The pivotal step in a Vedic marriage is Varapreṣaṇam, the formal proposal. Rigveda (RV 10.85.9) sheds light on this sacred practice on this
Sloka:
somo vadhūyur abhavad aśvināstām ubhā varā |
sūryāṃ yat patye śaṃsantīm manasā savitādadāt ||
Translate:
Soma was the bridegroom,
Both Aśvinā the accompanying ones, When to the Sūryā who wished by her mind, Savitā bestowed Soma as her husband.
Two representatives, known as “varas,” are sent from the groom’s end to formally seek the bride’s hand, reminiscent of Aśvinā seeking Sūryā for Soma.
The two wooers, after given consent by bride’s father seeing that his daughter wishes for marriage, are sent away with prayers praying for their safe journey.

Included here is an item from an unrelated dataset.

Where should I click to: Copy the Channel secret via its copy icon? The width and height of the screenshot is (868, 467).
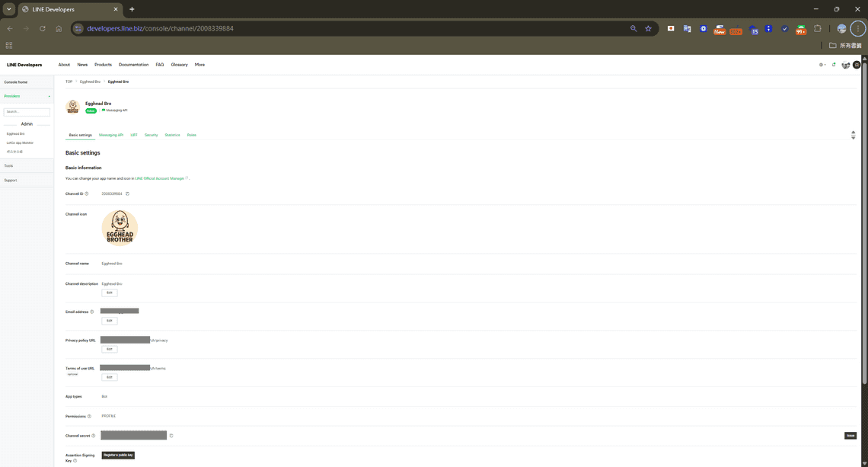(x=171, y=435)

There are two important thing to be noted here.
- First The willingness and happiness is required from the bride-to-be, as much as the older ones arranging the marriage. This is indicated specially in the verse, “śaṃsantīm manasā, “who wished by her mind”
- The second part is savitādadāt which means given, hand over or bestowed upon.The wording of the mantras are ambivalent (or rather, intentionally so) on whether the bride is bestowed on the groom, or the groom bestowed on the bride. One would see that should be the ideal concept as well. But a fraction of the people did believe the wording meant the bride was bestowed on the groom, since anyway groom takes her with him, back to his home (patrilocality). This is the source for the logic of kanyādāna – although the modern kanyadana ceremony itself is not Vedic and is therefore totally omitted by fundamentalists like Āpastamba (as opposed to traditionalists) from discussion.